When the serial rebooters known as Netflix shared the first pictures from the She-Ra reboot, I got up out of my chair, walked to the nearest wall, and did an open-mouthed cry wall slide over those evil butcherers transforming the 80s goddess of mythological glamour into a child in tragic biker shorts and an off-brand She-Ra costume from Big Lots. But after I pulled myself up off the floor and whispered, “You’re my only She-Ra,” into my She-Ra doll’s head, I told myself that the She-Ra reboot isn’t for me. If it was for me, it would be a live-action NC-17 movie starring Elizabeth Berkley as She-Ra, Gina Gershon as Catra, Kyle MacLachlan as Bow, Rena Riffel as Glimmer, and Lin Tucci as Madame Razz.
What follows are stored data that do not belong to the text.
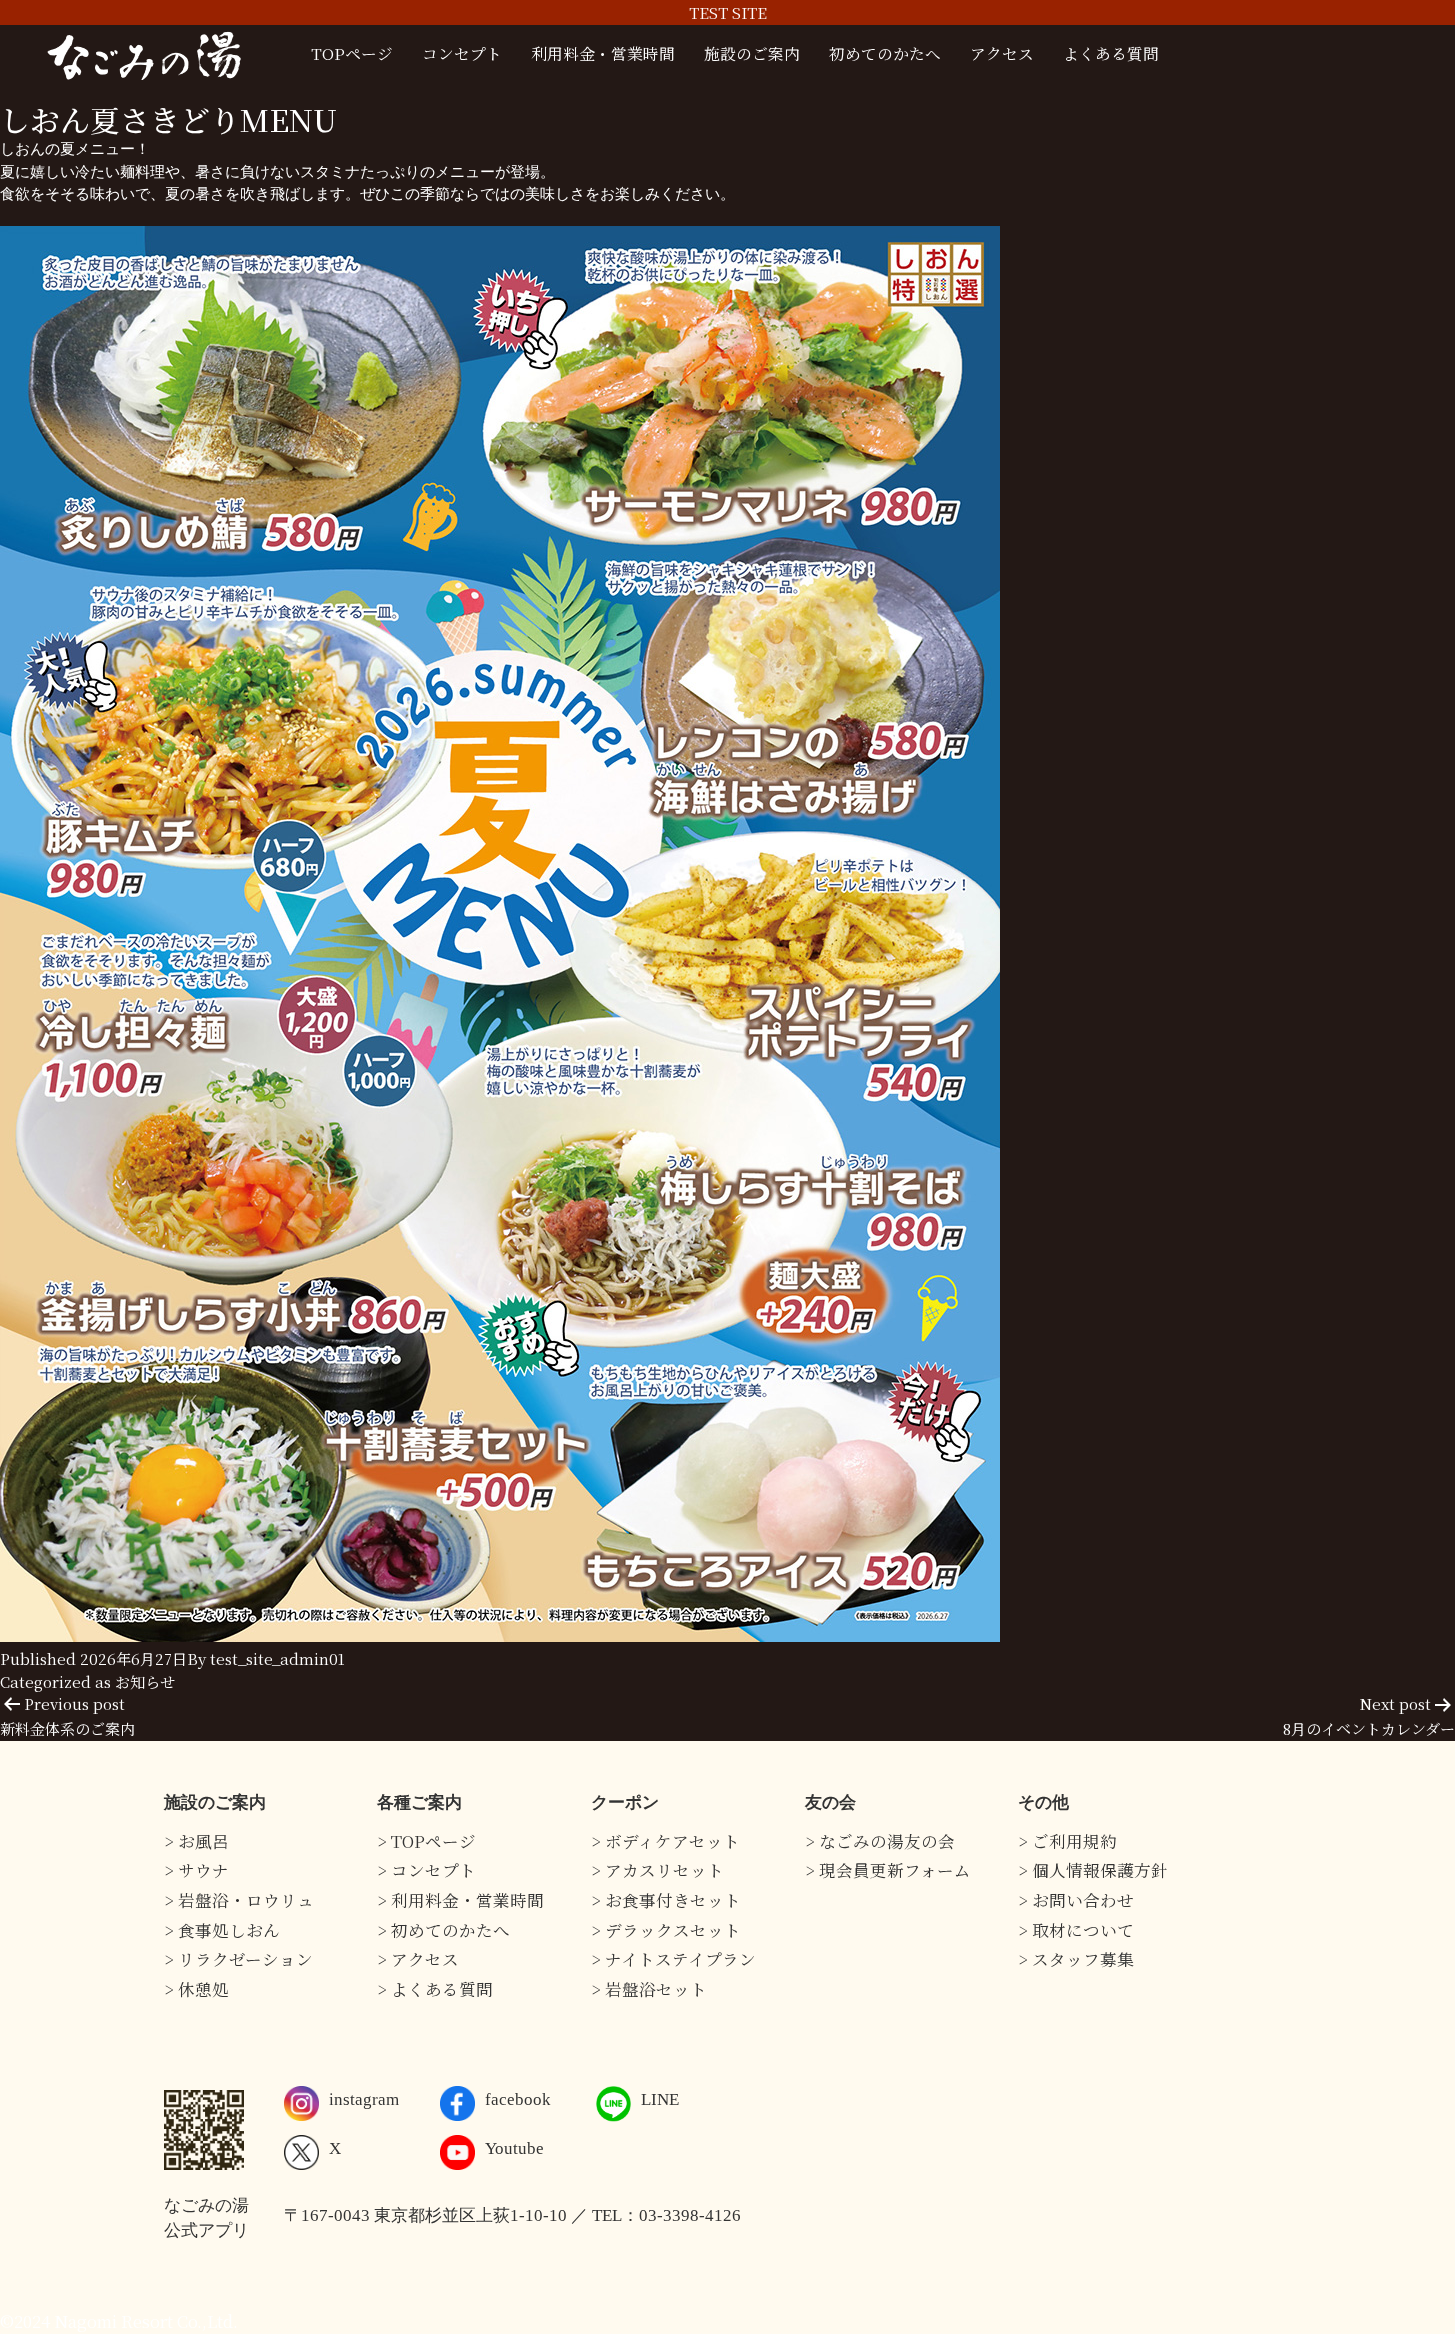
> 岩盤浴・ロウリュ (239, 1900)
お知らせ (145, 1681)
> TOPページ (426, 1841)
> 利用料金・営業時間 (460, 1900)
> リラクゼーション (238, 1959)
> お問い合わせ (1076, 1900)
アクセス (1002, 53)
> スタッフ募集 (1076, 1959)
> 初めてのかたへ (443, 1930)
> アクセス (418, 1959)
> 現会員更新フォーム (888, 1870)
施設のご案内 (752, 53)
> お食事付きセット (666, 1900)
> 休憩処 (196, 1989)
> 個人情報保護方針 (1093, 1870)
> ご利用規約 (1067, 1841)
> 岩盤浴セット (649, 1989)
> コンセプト (426, 1870)
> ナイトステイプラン (673, 1959)
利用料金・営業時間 (603, 53)
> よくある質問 (435, 1989)
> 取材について (1076, 1930)
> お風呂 (196, 1841)
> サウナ (196, 1870)
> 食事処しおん (222, 1930)
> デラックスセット (666, 1930)
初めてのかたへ (885, 53)
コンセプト (462, 53)
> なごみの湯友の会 (880, 1841)
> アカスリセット (657, 1870)
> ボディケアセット (665, 1841)
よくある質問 (1111, 53)
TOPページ (352, 53)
There would also be a scene where She-Ra flops like a dolphin while fucking Bow in a lake in Etheria. Basically, I want a She-Ra/Showgirls crossover. But Netflix’s She-Ra reboot isn’t for me, it’s for the children of today, and now the children of today got their first look at their She-Ra in action.
The teaser trailer shows Sailor Moon’s white second cousin (aka the new Adora) getting lured into the forest by a stranger’s voice. Somebody should really tell Adora that if a strange voice tries to lure you into the forest, run the opposite way and call Chris Hansen. But Adora follows the voice and touches the Sword of Protection, becoming Baby She-Ra!
To me, it still looks like anime as drawn by the worst student in a high school animation class, but it does look better in motion. With that being said, I am not watching Fetus-Ra, because I am not a damn kid. Instead, I’m going to watch episodes of the original She-Ra in my She-Ra onesie while clutching my She-Ra doll like a real grown-up!